Обстрел прекратился. Доктор Файвель осмотрел раненых и распорядился некоторых отправить на корабль. Часть матросов ушла с ранеными. Все вышли во двор. Темнело. Легкий ветерок разогнал тучи, и в сгущавшихся сумерках мерцали по-осторожному весенние звезды. Сергей отвел от них взгляд, чтобы не раствориться в космической глубине. В темноте возникли фигуры вновь подошедших красногвардейцев. Это были коренные херсонцы, рабочие верфей и заводов, им уходить было некуда. Оставалось только дать последний бой неприятелю. Вместе с ними пришли Бард и Эльвира, которых Сергей не видел со дня их первой встречи. Как всегда они были рады встрече с Сергеем. Вместо расспросов о жизни, что всегда случалось при встрече, Сергей спросил:
– С пулеметом умеешь обращаться?
– Нет, – почему-то виновато ответил Бард.
– Ничего, я покажу. Будешь мне помогать. Где командир? Нужны патроны.
Командир, по-видимому, из рабочих, сначала спросил:
– Это ты здесь улицу немцев накосил?
– Да.
– Тогда дам патронов, но немного. Бойцам не хватает.
Сергей попросил, чтобы Барда и Эльвиру он оставил с ним. Командир согласился. Вскоре подошел Фисенко. Он окликнул Сергея:
– Мы уходим. Ты все-таки остаешься?
– Да.
– Нам будет не хватать хорошего пулеметчика, – Фисенко дернулся перевязанным плечом и сморщился от боли.
– Ничего, обойдетесь. Другого найдете.
– Насчет пулемета – договорились. Я Мокроусову скажу, что он разбит снарядом.
Они замолчали, и Фисенко, чувствуя неловкость от такого расставания, тоскливо произнес:
– Ну, тогда прощай… или до свидания. Не знаю, как и сказать. Мы пойдем защищать Крым, и туда уже немца не пустим. Ну, а ты защищай свою Донецко-Криворожскую республику. А потом мы республиками объединимся – и создадим единую Новороссийскую рабоче-крестьянскую республику, без националистов. Там люди будут просто равны, без национальности, – он вздохнул. – Но это будет после войны. Но будет. Ты прости нас, что уходим. Прости… нам пора.
Он хотел правой рукой обнять Сергея, но тот протянул ему руку для прощания, и Фисенко крепко пожал ее.

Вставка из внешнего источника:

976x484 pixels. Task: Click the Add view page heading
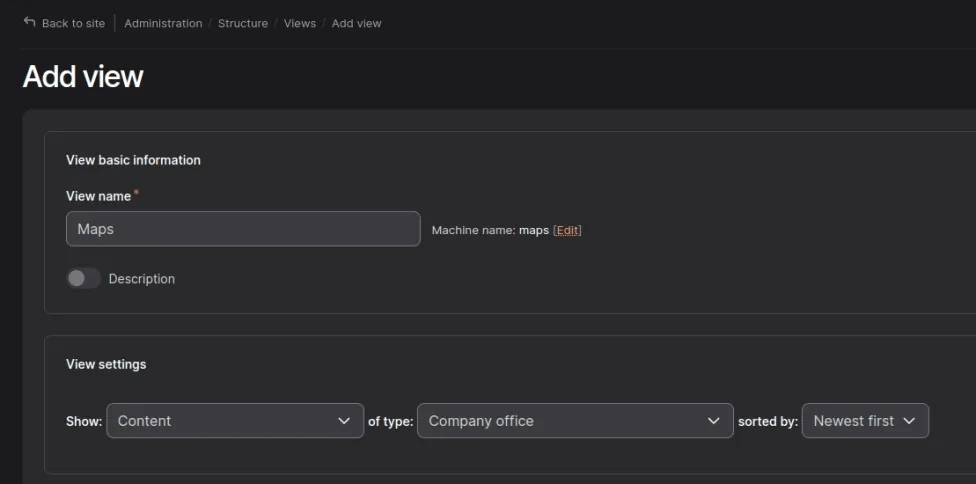83,77
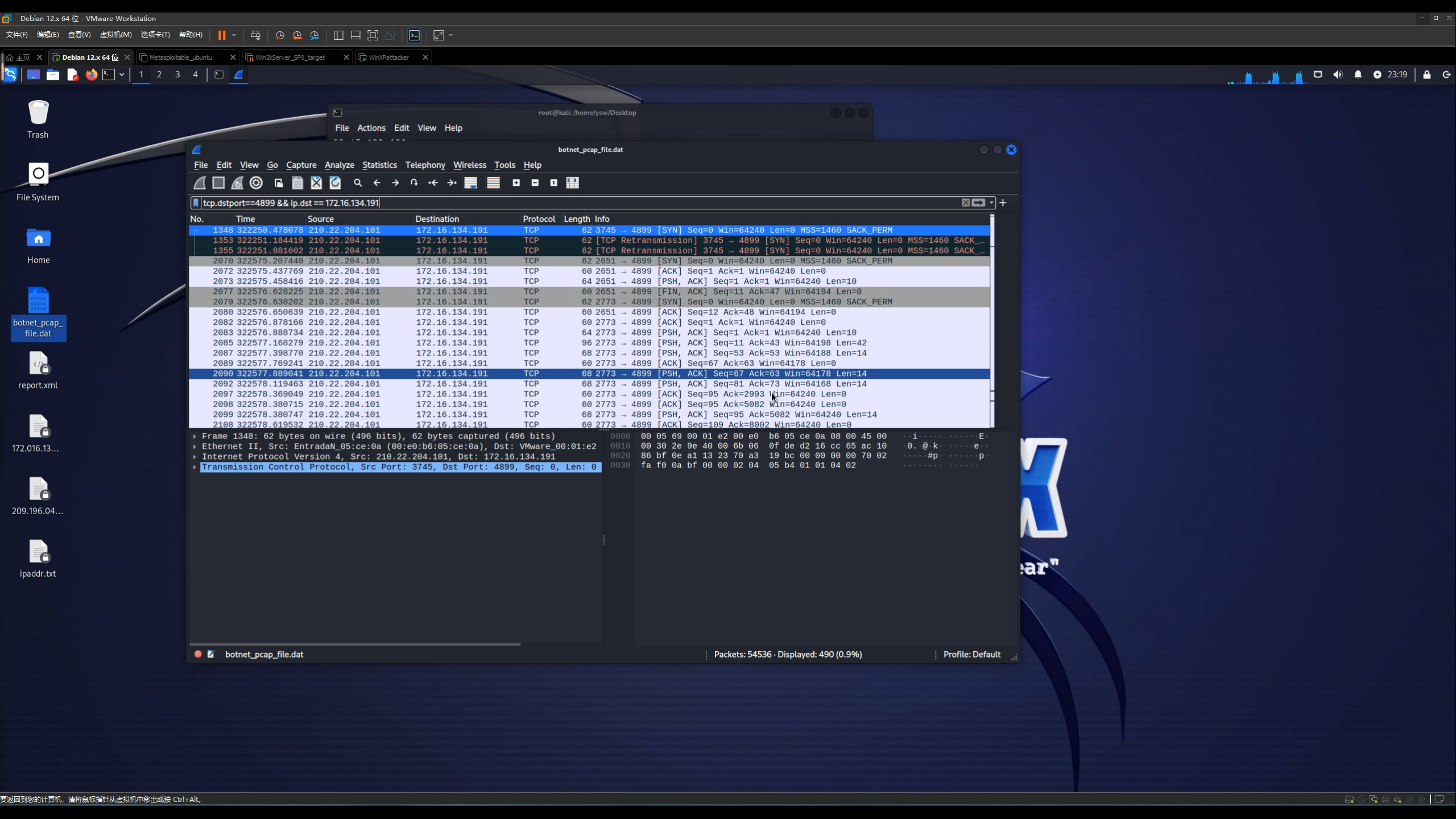This screenshot has width=1456, height=819.
Task: Click zoom in plus icon
Action: tap(516, 183)
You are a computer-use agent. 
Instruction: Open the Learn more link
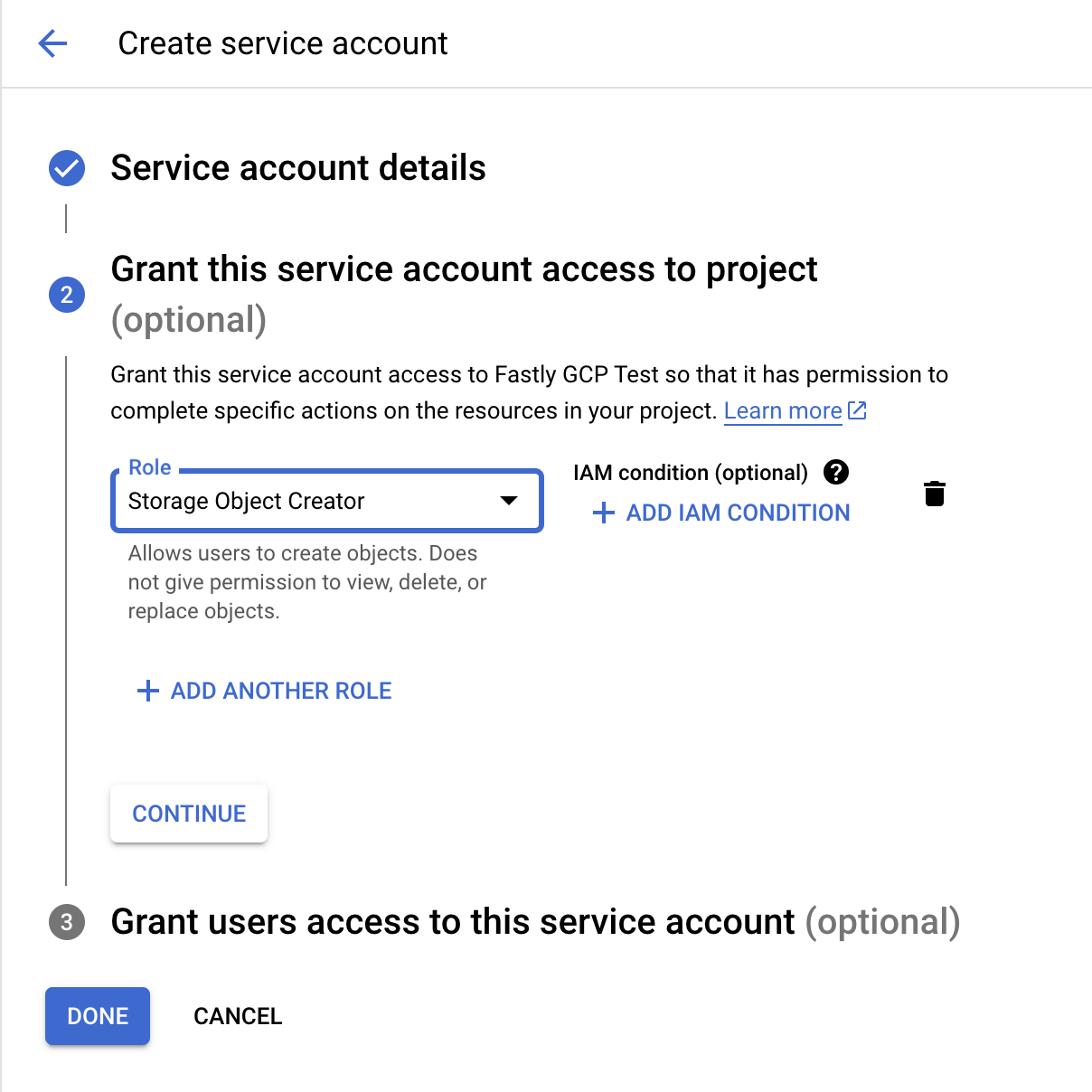[783, 410]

Потом, повернувшись, пошел, а с ним – еще остававшиеся здесь матросы. Сергей повернулся в Барду и Эльвире:
– Пойдем в соседний дом и там заночуем, а утром оборудуем позицию.

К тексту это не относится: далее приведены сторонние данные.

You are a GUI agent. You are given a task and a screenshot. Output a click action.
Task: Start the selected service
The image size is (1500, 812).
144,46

Это было какое-то административное здание, и они заняли одну из комнат. Было темно, лампы и фонаря у них не было, и они поели в темноте. Потом Сергей предложил супругам спать на диване, а сам решил перейти в другую комнату. Но Эльвира запротестовала:
– Оставайся здесь и сам спи на диване. По тебе видно, что ты чертовски устал. А мы, по привычке, переспим на стульях.

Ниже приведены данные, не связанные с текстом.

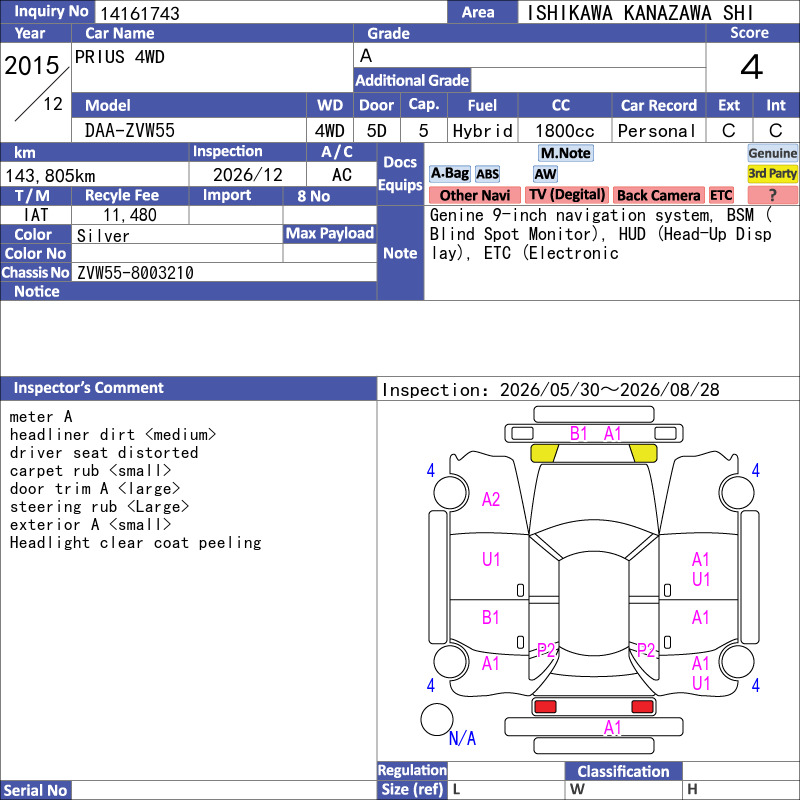The width and height of the screenshot is (800, 800).
Task: Click the ABS equipment badge
Action: (487, 174)
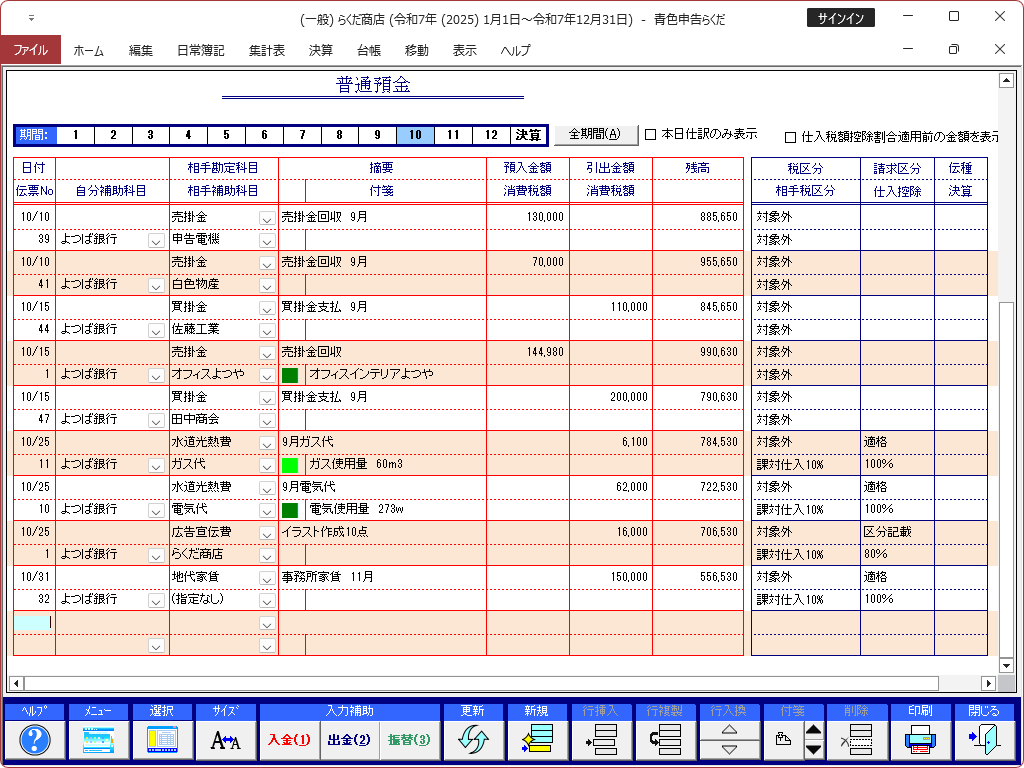1024x768 pixels.
Task: Click the Select (選択) icon
Action: click(x=162, y=740)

Сергей не возражал, он действительно устал, и даже не по-чертовски, а дьявольски. Глаза слипались, но его друзья хотели с ним поговорить.
– Сережа, – начала Эльвира, – что будет с Херсоном, когда придут немцы?
– Большевиков и красногвардейцев расстреляют. И ограбят всех.
– А с евреями?
– Немцы их трогать не будут, а гайдамаки обязательно устроят погром.
– Когда прекратится ненависть одного народа к другому? – дрогнувшим голосом спросила Эльвира, и Сергею показалось, что она заплакала.
– Как только мы победим, – успокоил ее Сергей.
– Быстрее бы мы победили, – произнес Бард. – Скорее. Мне уже надоело воевать. А ты, Серега, воюешь два года. Не надоело?
– Надоело. И не два года, а третий. Страшно надоело! – повторил Сергей. – Но пока эту буржуйскую и националистическую сволоту не уничтожим – придется воевать. Давайте спать. Завтра тяжелый и, может быть, последний день для Херсона.
Он повернулся на бок и сразу же заснул. Бард поставил в ряд стулья, сел на крайний и шепотом сказал Эльвире:
– Ложись, а голову положи мне на колени.
Она легла, и он осторожно дотронулся до ее лица. Оно было мокрым от слез. Бард наклонился и нежно поцеловал ее в глаза:
– Успокойся. Не плачь. Все будет хорошо, и мы завтра уйдем из Херсона на Донбасс. И там остановим немцев. Не волнуйся. Надо было бы тебе сейчас быть дома, а не здесь.
– Нет! – шепотом, но резко ответила Эльвира. – Я в это время не могу быть дома, когда мои товарищи сражаются. Я люблю этот город, в нем родилась, всю жизнь жила и не могу представить, что сюда придет кто-то чужой. Митя, я последнее время чего-то боюсь, такое непонятно тревожно состояние. Как будто с нами должно случиться что-то ужасное.